The phone was back in his pocket for only five seconds when it started to ring.
“Yeah?” he said, expecting more questions from the dispatcher.
“Barry?”
A woman’s voice.
Rhonda Finderman.
“Yeah, Chief, hi.”
“Have you heard what that son of a bitch Finley is saying about me?”
“This isn’t a good time,” he said.
“I’ll just bet it isn’t,” she said. “Where would he get something like that? That I’d taken my eye off the ball, that I’m at fault for not seeing a connection between the Fisher and Gaynor homicides? Far as I know, you’re the only person who’s come to me suggesting there is a connection. So where the hell else might he get an idea like that?”
“Chief, I’ll tell you—”
“You already told me Finley was sniffing around. Trying to dig up dirt on me, to use it against me for his comeback. If he didn’t get this from you, who’d he get it from? Carlson? Was it Angus Carlson? If it is, I swear, I’ll have him writing parking tickets for the rest of his natural life. I knew I’d made a mistake, moving him up to detective.”

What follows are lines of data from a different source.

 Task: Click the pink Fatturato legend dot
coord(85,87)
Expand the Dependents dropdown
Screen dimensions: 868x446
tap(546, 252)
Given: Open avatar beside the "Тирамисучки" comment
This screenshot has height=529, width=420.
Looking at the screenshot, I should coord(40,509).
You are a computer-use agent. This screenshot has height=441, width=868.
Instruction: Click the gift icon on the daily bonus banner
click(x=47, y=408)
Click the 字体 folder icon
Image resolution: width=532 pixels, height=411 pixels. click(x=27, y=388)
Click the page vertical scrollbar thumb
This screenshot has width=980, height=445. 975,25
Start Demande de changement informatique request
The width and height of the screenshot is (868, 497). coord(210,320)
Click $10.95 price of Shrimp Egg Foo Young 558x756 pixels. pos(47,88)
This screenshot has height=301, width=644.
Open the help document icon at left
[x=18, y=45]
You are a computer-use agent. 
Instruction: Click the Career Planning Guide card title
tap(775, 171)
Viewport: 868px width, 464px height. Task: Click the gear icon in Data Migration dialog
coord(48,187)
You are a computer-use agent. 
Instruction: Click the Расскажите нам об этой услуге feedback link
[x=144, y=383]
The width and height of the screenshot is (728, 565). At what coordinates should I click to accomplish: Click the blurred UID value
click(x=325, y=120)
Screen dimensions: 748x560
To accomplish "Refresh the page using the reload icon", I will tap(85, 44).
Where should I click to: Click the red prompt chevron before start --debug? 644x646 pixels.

“Not Carlson,” Duckworth said.
“Jesus, Barry, you gotta be kidding—”
“Chief—Rhonda—I’m in pursuit of a suspect. I have to—”
“No, hang on. You told that bastard—”
Duckworth ended the call, put the phone back into his pocket. He got into his car and took off after Blackmore.
• • •
Professor Peter Blackmore struggled to get out his own phone as he drove randomly through the streets of Promise Falls. Glancing back and forth between the road and his phone, he called up a number and entered it.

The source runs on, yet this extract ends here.